24 abril 2012

En la conversión de San Agustín


Francisco Javier Bernad Morales

Recordamos en este día 24 de abril un suceso muy lejano en el tiempo, nada menos que la conversión de San Agustín. Posiblemente, con la de San Pablo, la que más profundamente ha marcado el desarrollo del cristianismo. A ambos, aunque de muy distintas maneras, les sale Cristo al encuentro. Mientras que el apóstol judío experimenta una revelación súbita, el santo romano ha de explorar distintas sendas que conforman un largo y tortuoso camino antes de escuchar el tolle lege, que le abre definitivamente los ojos. Ciertamente cuando escucha la cancioncilla, ya se halla muy cerca del Señor, la conversión está casi concluida y tan solo le falta un ligero empujoncillo.

Hay algo apasionante en el itinerario de Aurelio Agustín en su búsqueda infatigable de la verdad. Sus pasos pueden ser en ciertos momentos titubeantes o equivocados, pero los guía la convicción de que hay una meta. A la escéptica pregunta de Pilato “¿qué es la verdad?”, Agustín opone la certeza de que esta existe y de que en ella radican el bien y la belleza. Viktor Frankl, psiquiatra judío superviviente de los Lager, observó que incluso en aquel infierno, había personas que le encontraban sentido a la vida y que precisamente esas eran las más capacitadas para sobrevivir, porque no se abandonaban a la desesperanza. Agustín sabe en todo momento que la verdad dota de sentido a la vida y experimenta la ardiente necesidad de descubrirla.

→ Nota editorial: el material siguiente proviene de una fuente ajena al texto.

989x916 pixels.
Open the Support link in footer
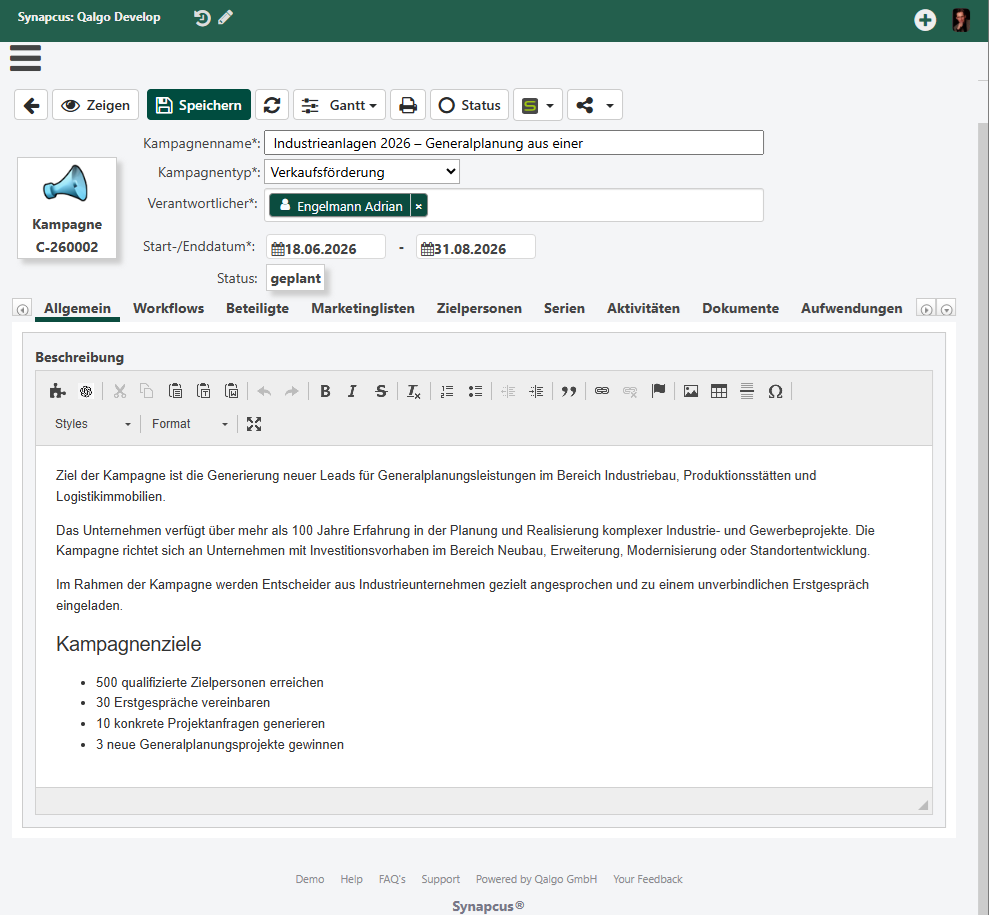point(440,879)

En nuestros tiempos, abundan los que adoptan la postura de Pilato y niegan la existencia de la verdad. Son todos aquellos que afirman que no existen valores absolutos, y que el bien no es más que una convención cultural. No son ideas nuevas, ni siquiera lo eran cuando Pilato condenó a muerte a un hombre a quien sabía inocente. Mucho antes las habían formulado los sofistas y en virtud de ellas otro inocente, Sócrates, había sido obligado a beber la cicuta.

Le tocó a Agustín vivir un tiempo turbulento, en que los pilares que habían sostenido el mundo durante siglos parecían derrumbarse. Hubo de ver como los visigodos saqueaban Roma, para luego establecerse en la Galia y en Hispania, y como los vándalos ocupaban y devastaban su África natal. En Occidente, el imperio que un día se vio a sí mismo como la culminación de la existencia humana se hundía de manera inexorable. Quizá nosotros, que hemos conocido el horror de los totalitarismos nazi y comunista, que hemos presenciado lo fácil que resulta deshumanizar al otro y entregarlo a la aniquilación, debiéramos desconfiar de la fortaleza de la civilización e imaginar la sensación de fracaso que hubo de acompañar a muchos contemporáneos de Agustín. Si en estos tiempos de incertidumbre, son tantos los que rechazan la religión y buscan refugio en una vaga espiritualidad New Age de corte panteísta, cuando no en un ateísmo militante; entonces no faltaron quienes se volvieron a nuevas formas de religiosidad que prometían la salvación a pequeños grupos de iniciados y cultivaban saberes esotéricos. El mismo Agustín sucumbió largo tiempo al espejismo maniqueo, pero su sed de verdad no podía saciarse en unas concepciones cosmogónicas hondamente penetradas de mitología. Su aguda inteligencia le hizo ver la inconsistencia de aquella doctrina y le condujo a las puertas de la Iglesia, al lugar en que Cristo le salió al encuentro y dio, al fin, reposo a su alma inquieta.

Vinieron luego muchos años en los que afrontó un sinfín de obligaciones y trabajos, en que cumplió sus obligaciones como obispo y halló tiempo para escribir una prodigiosa cantidad de obras a menudo polémicas, para comunicar, en suma, la verdad hallada y para defenderla contra quienes la combatían. Su alma, empero, permanece tranquila en medio de una febril actividad y aguarda el día en que el Señor la llame junto a sí.